(Work instructions): Print the records word for word, from the line holding "is (1000, 500)." through the line holding "legend-item: Melhor VPL is", both of those lines included.

(Data for review):
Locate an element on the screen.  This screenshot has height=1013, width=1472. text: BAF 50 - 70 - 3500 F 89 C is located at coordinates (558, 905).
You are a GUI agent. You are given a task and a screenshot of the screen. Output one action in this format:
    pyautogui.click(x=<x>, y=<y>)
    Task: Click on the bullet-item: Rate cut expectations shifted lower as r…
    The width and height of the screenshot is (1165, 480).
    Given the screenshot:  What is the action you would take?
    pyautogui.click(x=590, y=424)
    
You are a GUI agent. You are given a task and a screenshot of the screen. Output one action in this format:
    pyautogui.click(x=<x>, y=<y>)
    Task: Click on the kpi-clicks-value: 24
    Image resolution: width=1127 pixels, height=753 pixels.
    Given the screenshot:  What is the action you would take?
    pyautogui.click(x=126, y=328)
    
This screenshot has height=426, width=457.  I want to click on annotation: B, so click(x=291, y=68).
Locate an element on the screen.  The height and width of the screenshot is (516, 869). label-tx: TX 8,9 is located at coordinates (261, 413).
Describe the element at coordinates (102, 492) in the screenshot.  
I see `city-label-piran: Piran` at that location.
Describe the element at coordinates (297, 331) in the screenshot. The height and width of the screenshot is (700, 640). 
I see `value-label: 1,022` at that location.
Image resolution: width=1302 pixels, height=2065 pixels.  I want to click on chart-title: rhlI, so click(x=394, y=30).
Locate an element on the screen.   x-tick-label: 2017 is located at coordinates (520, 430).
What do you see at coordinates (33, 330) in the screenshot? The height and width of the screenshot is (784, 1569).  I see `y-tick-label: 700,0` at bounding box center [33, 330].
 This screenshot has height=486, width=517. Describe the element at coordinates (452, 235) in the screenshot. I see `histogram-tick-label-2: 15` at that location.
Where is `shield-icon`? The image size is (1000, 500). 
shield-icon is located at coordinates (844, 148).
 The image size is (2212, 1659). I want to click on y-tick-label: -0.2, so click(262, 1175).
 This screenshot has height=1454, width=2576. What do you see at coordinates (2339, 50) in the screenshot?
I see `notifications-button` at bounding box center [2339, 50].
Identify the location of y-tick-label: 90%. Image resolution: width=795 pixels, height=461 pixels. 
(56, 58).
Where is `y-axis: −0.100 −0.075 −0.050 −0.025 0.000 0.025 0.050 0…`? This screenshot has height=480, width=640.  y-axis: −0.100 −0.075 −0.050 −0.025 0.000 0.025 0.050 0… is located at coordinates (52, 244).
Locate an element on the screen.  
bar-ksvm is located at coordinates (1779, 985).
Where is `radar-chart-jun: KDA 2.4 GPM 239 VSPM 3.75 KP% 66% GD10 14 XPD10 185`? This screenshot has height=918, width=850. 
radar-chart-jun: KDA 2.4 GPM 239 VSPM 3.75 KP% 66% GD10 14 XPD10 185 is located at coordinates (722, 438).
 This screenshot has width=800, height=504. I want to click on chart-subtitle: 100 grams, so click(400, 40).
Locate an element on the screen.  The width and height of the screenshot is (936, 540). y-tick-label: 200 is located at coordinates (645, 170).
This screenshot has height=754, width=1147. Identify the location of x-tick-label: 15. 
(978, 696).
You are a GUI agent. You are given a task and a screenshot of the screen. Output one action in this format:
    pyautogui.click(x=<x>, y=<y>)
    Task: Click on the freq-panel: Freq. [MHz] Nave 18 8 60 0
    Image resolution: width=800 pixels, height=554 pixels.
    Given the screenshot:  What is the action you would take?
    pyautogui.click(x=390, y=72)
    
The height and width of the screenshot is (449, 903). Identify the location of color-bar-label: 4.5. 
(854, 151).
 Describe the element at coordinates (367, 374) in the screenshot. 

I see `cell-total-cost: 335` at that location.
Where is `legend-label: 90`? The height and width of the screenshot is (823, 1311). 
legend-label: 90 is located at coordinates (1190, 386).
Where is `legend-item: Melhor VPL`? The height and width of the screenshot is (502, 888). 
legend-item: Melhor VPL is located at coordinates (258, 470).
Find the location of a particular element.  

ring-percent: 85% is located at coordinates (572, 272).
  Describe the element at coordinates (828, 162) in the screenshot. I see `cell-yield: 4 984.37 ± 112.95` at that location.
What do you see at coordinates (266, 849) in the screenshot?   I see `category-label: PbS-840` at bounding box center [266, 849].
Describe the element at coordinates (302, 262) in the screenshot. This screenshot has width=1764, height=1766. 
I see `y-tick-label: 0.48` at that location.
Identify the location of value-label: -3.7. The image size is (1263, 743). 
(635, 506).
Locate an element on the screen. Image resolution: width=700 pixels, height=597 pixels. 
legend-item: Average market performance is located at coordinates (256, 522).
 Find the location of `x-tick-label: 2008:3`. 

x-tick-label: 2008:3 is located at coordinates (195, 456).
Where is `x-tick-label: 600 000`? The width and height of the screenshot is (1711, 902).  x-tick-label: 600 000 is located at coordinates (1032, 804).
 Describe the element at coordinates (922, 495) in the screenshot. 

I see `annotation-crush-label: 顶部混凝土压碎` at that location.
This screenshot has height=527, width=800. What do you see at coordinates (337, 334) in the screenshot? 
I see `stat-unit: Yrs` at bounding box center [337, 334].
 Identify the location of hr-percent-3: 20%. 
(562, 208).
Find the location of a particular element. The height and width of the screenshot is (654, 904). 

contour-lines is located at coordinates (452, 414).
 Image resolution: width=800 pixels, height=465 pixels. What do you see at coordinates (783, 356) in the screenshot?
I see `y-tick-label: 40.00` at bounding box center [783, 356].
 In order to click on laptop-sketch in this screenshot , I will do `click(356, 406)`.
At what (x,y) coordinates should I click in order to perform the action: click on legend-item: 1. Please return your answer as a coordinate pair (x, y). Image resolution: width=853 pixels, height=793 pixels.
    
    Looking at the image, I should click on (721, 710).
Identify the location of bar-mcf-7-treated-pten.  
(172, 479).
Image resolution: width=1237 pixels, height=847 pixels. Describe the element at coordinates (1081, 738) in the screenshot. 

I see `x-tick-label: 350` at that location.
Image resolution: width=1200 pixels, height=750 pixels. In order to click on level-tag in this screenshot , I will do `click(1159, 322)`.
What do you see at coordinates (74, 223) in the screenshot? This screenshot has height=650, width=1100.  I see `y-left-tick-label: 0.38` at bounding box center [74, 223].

(Answer to this problem):
Where is `shield-icon`? The image size is (1000, 500). 
shield-icon is located at coordinates (844, 148).
 The image size is (2212, 1659). I want to click on y-tick-label: -0.2, so click(262, 1175).
 This screenshot has height=1454, width=2576. What do you see at coordinates (2339, 50) in the screenshot?
I see `notifications-button` at bounding box center [2339, 50].
Identify the location of y-tick-label: 90%. Image resolution: width=795 pixels, height=461 pixels. 
(56, 58).
Where is `y-axis: −0.100 −0.075 −0.050 −0.025 0.000 0.025 0.050 0…`? This screenshot has height=480, width=640.  y-axis: −0.100 −0.075 −0.050 −0.025 0.000 0.025 0.050 0… is located at coordinates (52, 244).
Locate an element on the screen.  
bar-ksvm is located at coordinates (1779, 985).
Where is `radar-chart-jun: KDA 2.4 GPM 239 VSPM 3.75 KP% 66% GD10 14 XPD10 185`? This screenshot has height=918, width=850. 
radar-chart-jun: KDA 2.4 GPM 239 VSPM 3.75 KP% 66% GD10 14 XPD10 185 is located at coordinates (722, 438).
 This screenshot has width=800, height=504. I want to click on chart-subtitle: 100 grams, so click(400, 40).
Locate an element on the screen.  The width and height of the screenshot is (936, 540). y-tick-label: 200 is located at coordinates (645, 170).
This screenshot has height=754, width=1147. Identify the location of x-tick-label: 15. 
(978, 696).
You are a GUI agent. You are given a task and a screenshot of the screen. Output one action in this format:
    pyautogui.click(x=<x>, y=<y>)
    Task: Click on the freq-panel: Freq. [MHz] Nave 18 8 60 0
    Image resolution: width=800 pixels, height=554 pixels.
    Given the screenshot:  What is the action you would take?
    pyautogui.click(x=390, y=72)
    
The height and width of the screenshot is (449, 903). Identify the location of color-bar-label: 4.5. 
(854, 151).
 Describe the element at coordinates (367, 374) in the screenshot. 

I see `cell-total-cost: 335` at that location.
Where is `legend-label: 90`? The height and width of the screenshot is (823, 1311). 
legend-label: 90 is located at coordinates (1190, 386).
Where is `legend-item: Melhor VPL`? The height and width of the screenshot is (502, 888). 
legend-item: Melhor VPL is located at coordinates (258, 470).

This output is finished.